Over the months, she tells the biographer about her life with the poet, of how they and their friends suffered under Stalin, how they stayed alive in a famine caused by forced Collectivization and how they stayed alive during the Purges.

When Tanya meets Beretzkoy in the Pravda newspaper office where she works, she is a young girl with little experience of love.  She has long idolised the man who stands before her and he, despite the fact that he is very much older than her and is married with a family, is inescapably drawn to her.

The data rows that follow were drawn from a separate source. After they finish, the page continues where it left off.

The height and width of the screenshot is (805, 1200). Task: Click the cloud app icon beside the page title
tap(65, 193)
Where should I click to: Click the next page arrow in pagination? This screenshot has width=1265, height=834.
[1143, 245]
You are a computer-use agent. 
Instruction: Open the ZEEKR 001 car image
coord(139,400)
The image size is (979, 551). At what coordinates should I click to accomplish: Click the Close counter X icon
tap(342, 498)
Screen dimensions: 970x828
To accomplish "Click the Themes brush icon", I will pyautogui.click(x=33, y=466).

Set against the backdrop of the Stalinist regime, the couple begin a passionate affair and fall deeply in love.  Beretzkoy and his family live in the rural village of Zernoye Selo, a refuge for artists and poets, and he asks Tanya to move to the village to be with him.  Fearing retributions from Stalin, she, all the same, moves to the village, into a small dacha which is close to his larger dacha where he continues to live with his wife and two teenage sons, and she begins living the life of the mistress, publicly ignored and privately scorned.  They live through many difficult years, witnessing the gradual disintegration of the Russia they love; struggling to survive in a famine and Stalin’s purges.  Freedoms are suppressed; dreams destroyed.  They and their friends, Russia’s literati, endure famine, persecution, incarceration and condemnation, and some of them fail to survive.

Josef Stalin

Josef Stalin

Despite the hardship, Beretzkoy writes a novel – Doctor Rudy Zinn – which is smuggled safely out of Russia and to the West. But while the title goes on to become a worldwide bestseller, and Beretzkoy’s fame begins to spread across the globe, he falls terminally ill. Lying dying in his dacha, his wife, refuses to allow Tanya to visit him, and she has to hear of his death from a friend. One the day of his funeral, she is just another face in the crowd.

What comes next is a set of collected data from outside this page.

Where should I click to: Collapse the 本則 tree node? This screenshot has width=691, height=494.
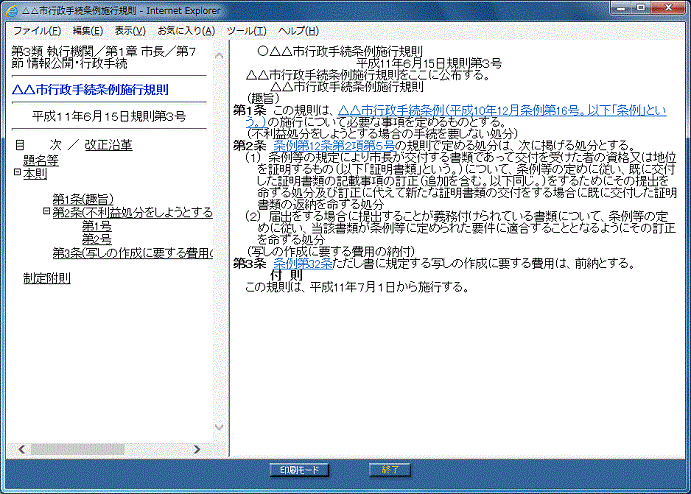17,173
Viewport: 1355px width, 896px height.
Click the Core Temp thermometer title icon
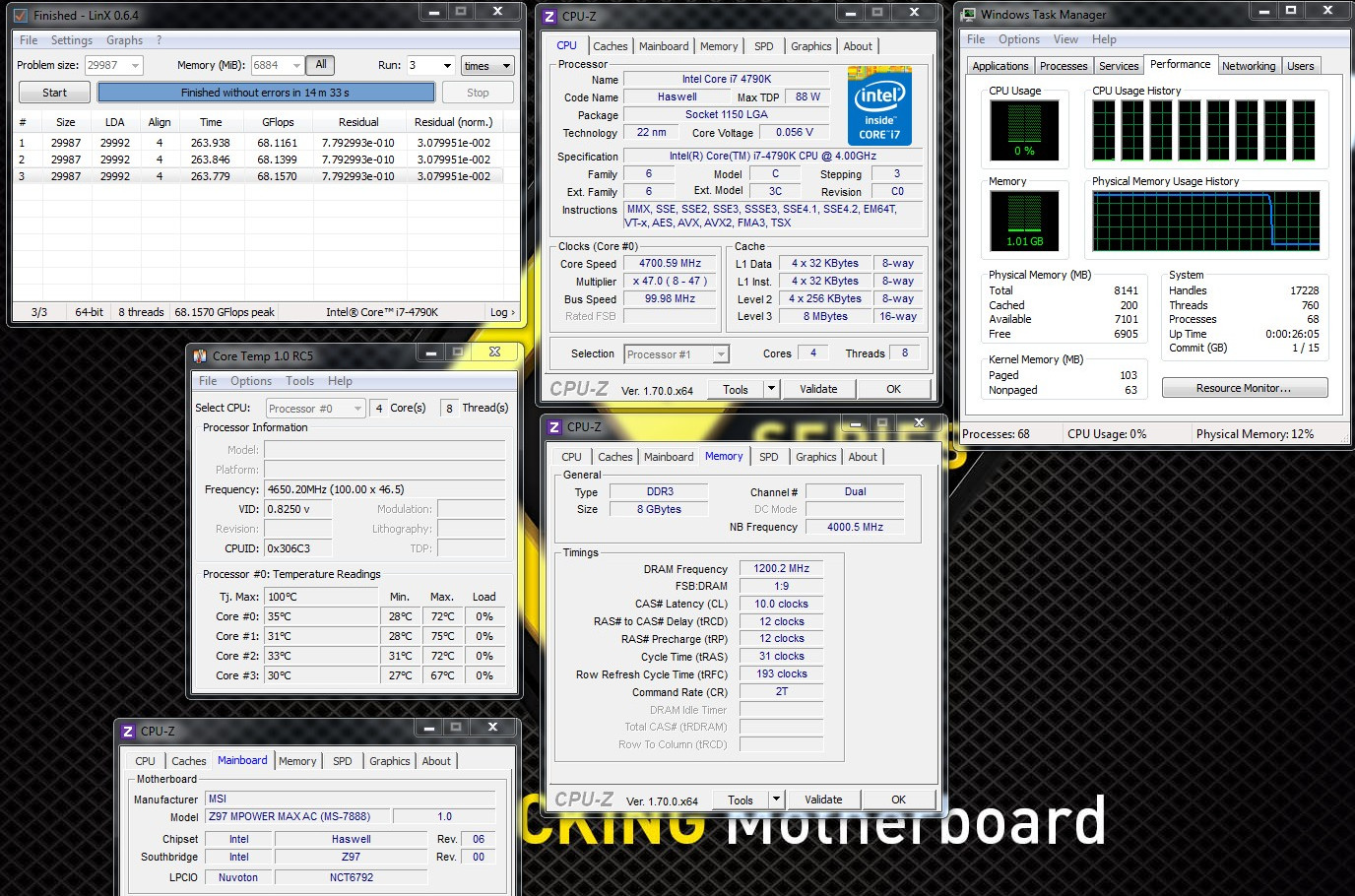point(200,355)
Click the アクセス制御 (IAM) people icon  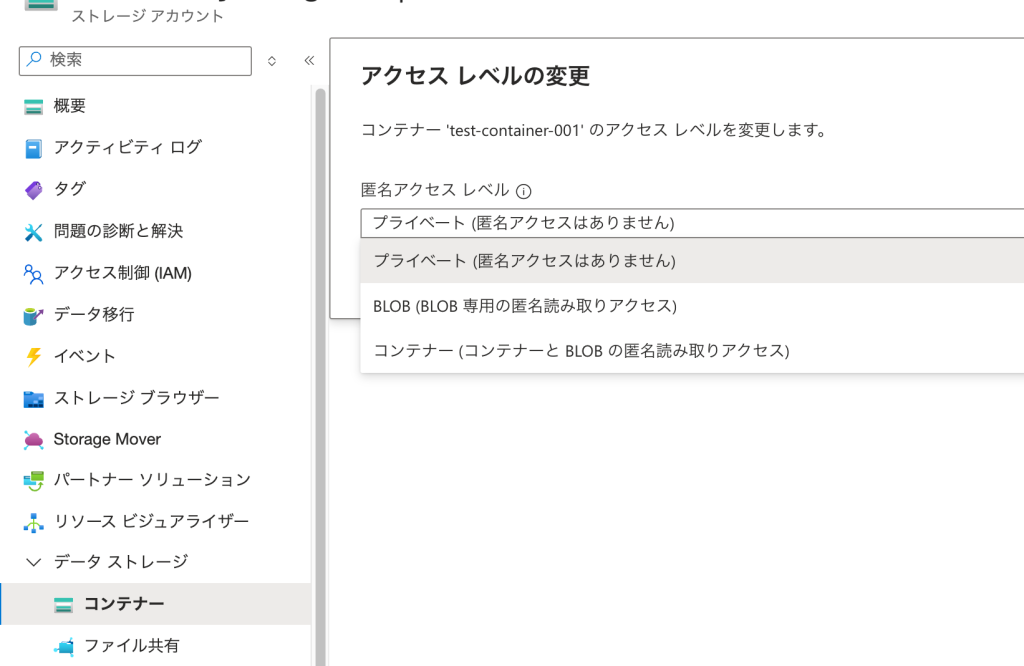pos(34,273)
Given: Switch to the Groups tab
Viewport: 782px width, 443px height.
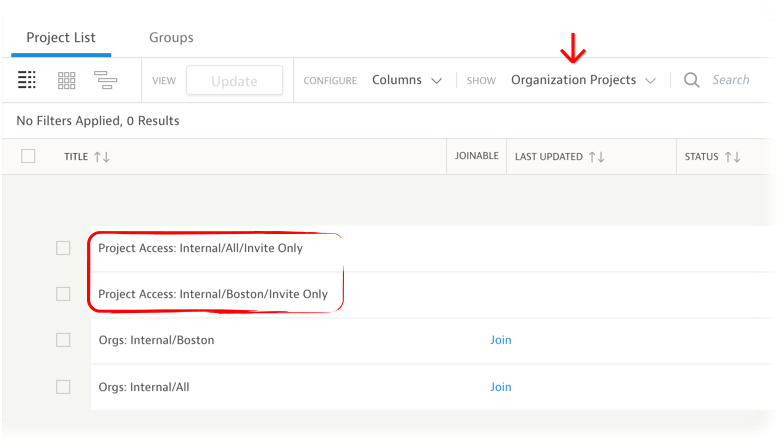Looking at the screenshot, I should pyautogui.click(x=171, y=38).
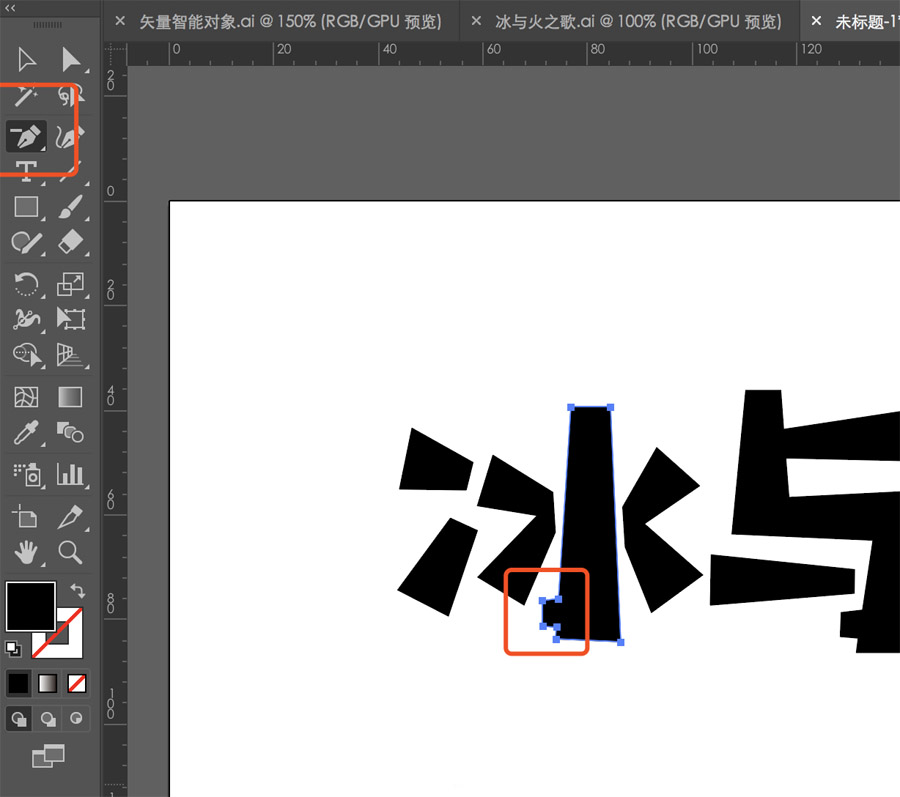Select the Hand tool
The image size is (900, 797).
point(26,553)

Alone and poor, Tanya is evicted from her small dacha, and next, back in Moscow, she is arrested by Stalin’s OGPU on the fake charge of black marketeering. She is incarcerated in Moscow’s notorious Lubyanka prison, and on her release no one wants to employ her and she returns to live with her parents. On the eve of the Second World War a foreign diplomat puts in a word for her with the great movie maker Eisenstein, and when the war breaks out she is evacuated with the movie studio to Siberia.  Returning to Moscow after the war, she works as a translator and interpreter.

She never takes up with a man again.

 Alone and lonely and heartbroken in her old age, living in a small communal dacha outside Moscow, she begins telling her story to those who will listen – every Wednesday in Red Square.